Day the Ninth and Twentieth of the Ninth Moon, Two Thousand Ten and Eight
Seldom in the annals of warfare have there been battles of the ferocity and expensive visual splendour of the Siege of Mount Nittano, such that if one such man of the future using strange sciences to create a play of light and sound would feign to portray it, the necessary funds to pay the performers, set the stage, and create the illusions of light and shadow would surely make a pauper of even the richest patron of the arts.
The men of Columbus knew even before they came to the foot of dreary Mount Nittano that they had strayed into a godless place of desolation. Ashes piled like snow at their feet, the very air was pestilence, and everywhere hung the odd, sad spectre of unreasonable expectations, arrogance, and drunkenness. Such were the Catmen who made Mount Nittano their home--a savage, oft-inebriat'd, delusional folk who believed themselves equals if not betters to the Gods.
The Ohioan campaign was at the behest of the great pontiff himself, Pope Urban (no relation), who had called a holy crusade against the Catmen and their devil-worshipping leader, Lord Jamus of Frankland (no relation to Lord Jamus of Winston). Marching with five thousand men, Lord Urban of Meyer did intend to besiege and thoroughly unmake the fortress on the mount. Attacking such a fortification was a daunting errand: built abutting the unscaleable granite slopes of Mount Nittano, the fortress was impregnable from the one side. It's unique (and blasphemous, for geometry is one of seventeen tools of the devil, which also include numeration, jocularity, and writing of a creative nature) triangular construction meant its defenders need only protect two walls rather than the customary four. Owing to a natural spring and underground mushroom farms, the defenders were well provision'd for a many-moon-long siege.
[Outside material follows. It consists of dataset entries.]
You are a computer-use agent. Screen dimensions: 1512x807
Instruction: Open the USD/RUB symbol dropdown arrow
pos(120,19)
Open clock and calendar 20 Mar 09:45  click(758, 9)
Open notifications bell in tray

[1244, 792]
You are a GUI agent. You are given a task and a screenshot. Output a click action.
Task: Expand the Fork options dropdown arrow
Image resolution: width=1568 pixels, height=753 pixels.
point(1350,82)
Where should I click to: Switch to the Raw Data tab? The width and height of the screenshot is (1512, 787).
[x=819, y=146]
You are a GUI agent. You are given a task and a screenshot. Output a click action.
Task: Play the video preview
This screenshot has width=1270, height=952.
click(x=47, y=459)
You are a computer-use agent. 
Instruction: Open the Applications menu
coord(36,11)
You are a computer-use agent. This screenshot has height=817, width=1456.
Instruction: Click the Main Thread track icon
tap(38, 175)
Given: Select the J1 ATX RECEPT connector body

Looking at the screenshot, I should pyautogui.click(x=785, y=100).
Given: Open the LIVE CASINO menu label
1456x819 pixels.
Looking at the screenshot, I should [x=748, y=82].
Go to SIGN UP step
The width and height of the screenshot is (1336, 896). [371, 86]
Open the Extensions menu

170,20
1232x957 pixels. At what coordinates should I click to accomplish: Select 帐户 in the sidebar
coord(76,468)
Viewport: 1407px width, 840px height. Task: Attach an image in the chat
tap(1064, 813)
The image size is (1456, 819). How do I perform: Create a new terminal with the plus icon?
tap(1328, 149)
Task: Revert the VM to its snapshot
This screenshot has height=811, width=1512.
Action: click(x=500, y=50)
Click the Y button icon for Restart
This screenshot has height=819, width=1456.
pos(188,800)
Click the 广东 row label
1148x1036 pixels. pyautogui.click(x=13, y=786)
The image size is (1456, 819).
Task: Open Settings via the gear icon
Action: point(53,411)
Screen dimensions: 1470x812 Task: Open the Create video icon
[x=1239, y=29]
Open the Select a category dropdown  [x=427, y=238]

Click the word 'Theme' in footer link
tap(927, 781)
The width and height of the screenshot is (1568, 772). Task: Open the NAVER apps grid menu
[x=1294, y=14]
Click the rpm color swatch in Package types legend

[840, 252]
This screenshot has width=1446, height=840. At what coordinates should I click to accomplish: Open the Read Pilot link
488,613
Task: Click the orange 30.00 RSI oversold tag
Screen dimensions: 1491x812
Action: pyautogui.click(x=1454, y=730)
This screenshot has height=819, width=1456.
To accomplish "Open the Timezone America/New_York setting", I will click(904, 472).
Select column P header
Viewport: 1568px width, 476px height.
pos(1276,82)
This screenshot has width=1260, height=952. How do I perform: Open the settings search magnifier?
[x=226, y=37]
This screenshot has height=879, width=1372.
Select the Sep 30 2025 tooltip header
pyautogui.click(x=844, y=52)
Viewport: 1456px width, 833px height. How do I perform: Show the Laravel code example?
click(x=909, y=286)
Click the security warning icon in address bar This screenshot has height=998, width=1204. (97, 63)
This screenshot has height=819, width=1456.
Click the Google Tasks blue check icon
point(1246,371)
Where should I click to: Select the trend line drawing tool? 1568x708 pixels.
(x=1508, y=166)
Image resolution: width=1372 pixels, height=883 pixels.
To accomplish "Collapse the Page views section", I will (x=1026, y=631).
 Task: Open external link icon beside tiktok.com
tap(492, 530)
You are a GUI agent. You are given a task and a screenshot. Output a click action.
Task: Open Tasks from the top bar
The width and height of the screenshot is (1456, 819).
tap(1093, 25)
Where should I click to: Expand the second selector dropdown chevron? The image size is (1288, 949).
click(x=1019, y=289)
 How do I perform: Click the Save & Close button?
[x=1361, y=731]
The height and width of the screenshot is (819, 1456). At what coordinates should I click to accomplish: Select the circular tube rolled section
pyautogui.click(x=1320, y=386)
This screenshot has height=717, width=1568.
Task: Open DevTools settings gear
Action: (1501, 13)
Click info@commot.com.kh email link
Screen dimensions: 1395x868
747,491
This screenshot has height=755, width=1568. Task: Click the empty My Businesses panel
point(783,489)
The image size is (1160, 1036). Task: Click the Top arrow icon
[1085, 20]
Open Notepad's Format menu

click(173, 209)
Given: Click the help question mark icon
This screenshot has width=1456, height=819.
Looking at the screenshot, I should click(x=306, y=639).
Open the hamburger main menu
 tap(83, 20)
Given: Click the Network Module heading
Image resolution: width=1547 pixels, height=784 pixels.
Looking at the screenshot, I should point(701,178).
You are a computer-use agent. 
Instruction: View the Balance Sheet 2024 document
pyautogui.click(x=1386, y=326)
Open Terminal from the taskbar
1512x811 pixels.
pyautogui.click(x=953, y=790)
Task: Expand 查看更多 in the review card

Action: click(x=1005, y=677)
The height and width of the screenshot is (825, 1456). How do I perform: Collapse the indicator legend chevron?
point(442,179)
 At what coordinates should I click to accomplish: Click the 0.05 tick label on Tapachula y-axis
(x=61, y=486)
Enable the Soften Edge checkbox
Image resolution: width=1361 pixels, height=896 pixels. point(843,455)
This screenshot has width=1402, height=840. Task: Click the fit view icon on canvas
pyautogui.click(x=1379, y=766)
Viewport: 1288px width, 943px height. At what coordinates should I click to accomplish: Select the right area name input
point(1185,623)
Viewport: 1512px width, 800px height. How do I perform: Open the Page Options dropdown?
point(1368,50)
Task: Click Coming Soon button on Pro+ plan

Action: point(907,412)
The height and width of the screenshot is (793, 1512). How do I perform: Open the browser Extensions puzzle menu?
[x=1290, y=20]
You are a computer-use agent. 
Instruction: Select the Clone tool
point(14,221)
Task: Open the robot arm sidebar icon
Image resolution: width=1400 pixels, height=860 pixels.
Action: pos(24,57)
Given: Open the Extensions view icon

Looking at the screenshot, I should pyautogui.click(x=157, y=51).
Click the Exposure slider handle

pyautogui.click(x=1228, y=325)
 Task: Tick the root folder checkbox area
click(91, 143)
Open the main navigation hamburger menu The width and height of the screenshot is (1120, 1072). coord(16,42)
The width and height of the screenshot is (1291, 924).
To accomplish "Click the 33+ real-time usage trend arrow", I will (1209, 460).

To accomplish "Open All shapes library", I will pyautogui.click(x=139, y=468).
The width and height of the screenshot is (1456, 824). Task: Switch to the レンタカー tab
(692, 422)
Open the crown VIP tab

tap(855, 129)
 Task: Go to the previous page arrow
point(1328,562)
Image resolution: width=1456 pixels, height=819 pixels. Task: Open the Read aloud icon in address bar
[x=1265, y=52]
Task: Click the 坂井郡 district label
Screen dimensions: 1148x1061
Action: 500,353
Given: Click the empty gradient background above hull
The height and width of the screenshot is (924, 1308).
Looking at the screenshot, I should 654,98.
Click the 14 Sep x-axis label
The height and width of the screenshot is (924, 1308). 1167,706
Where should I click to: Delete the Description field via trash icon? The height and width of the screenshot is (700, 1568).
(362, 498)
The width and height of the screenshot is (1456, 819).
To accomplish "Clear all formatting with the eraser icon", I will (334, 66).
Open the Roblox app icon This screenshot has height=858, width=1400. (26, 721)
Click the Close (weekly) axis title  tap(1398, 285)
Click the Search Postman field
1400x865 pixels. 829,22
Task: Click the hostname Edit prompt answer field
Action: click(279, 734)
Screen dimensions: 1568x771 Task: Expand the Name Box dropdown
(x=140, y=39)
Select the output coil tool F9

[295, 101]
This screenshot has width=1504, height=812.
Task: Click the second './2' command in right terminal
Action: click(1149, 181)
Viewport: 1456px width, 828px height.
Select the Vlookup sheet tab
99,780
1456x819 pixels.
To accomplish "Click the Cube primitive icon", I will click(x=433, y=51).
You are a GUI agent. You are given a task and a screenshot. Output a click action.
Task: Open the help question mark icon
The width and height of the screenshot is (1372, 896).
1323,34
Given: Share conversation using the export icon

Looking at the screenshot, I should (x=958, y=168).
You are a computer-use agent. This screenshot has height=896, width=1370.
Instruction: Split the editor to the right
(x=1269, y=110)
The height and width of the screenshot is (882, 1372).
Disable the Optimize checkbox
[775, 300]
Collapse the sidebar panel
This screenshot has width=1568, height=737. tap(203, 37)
So it was that the early assaults against the ramparts did falter. Even Sir Haskins of the Strong Arm found no purchase, beaten back by the castle's defenders not once or twice but on nine occasions. Many hundreds of Ohioans lost their lives in the early days of the siege, punctur'd by arrows, boiled in oil, and cut or skewer'd by sword and spear. The loss of Sir Bosa the Younger during the campaign against the Frog-Men was acutely felt, and against counter-attacks led by the ferocious Catman commander M'Sorli, many more men of Columbus were laid low to rise no more, and it even began to appear as if the Knights of Columbus would be routed and smote in the shadow of the dread mountain.
But t'was not for Lord Urban and his bannerman to perish that day. Even as the host of Mount Nittano open'd their gates to pour out and break the siege, Sir Chase the Even-Younger-than-Bosa did hoist over his head the shield of the convalescing Sir Bosa, and did with this shield most grievously bludgeon M'Sorli. Inspir'd by such valour, Sir Haskins cried out the creed of Columbus, and was joined in full voice by the other knights. With Sir Chase and Sir Haskins at the vanguard, the host of Ohio rallied once more, driving back the Catmen into the gates of the fortress, into the very keep where Lord Jamus did plot and scheme. Though the perfidious Lord Jamus did escape through means of dark magic, the fort upon the mount had fallen, and the day was won for the men of Ohio.
Their holy mission accomplished, and now much encumbr'd by loot and spoils, the men of Columbus turned from that dark place and began the long, weary march homeward.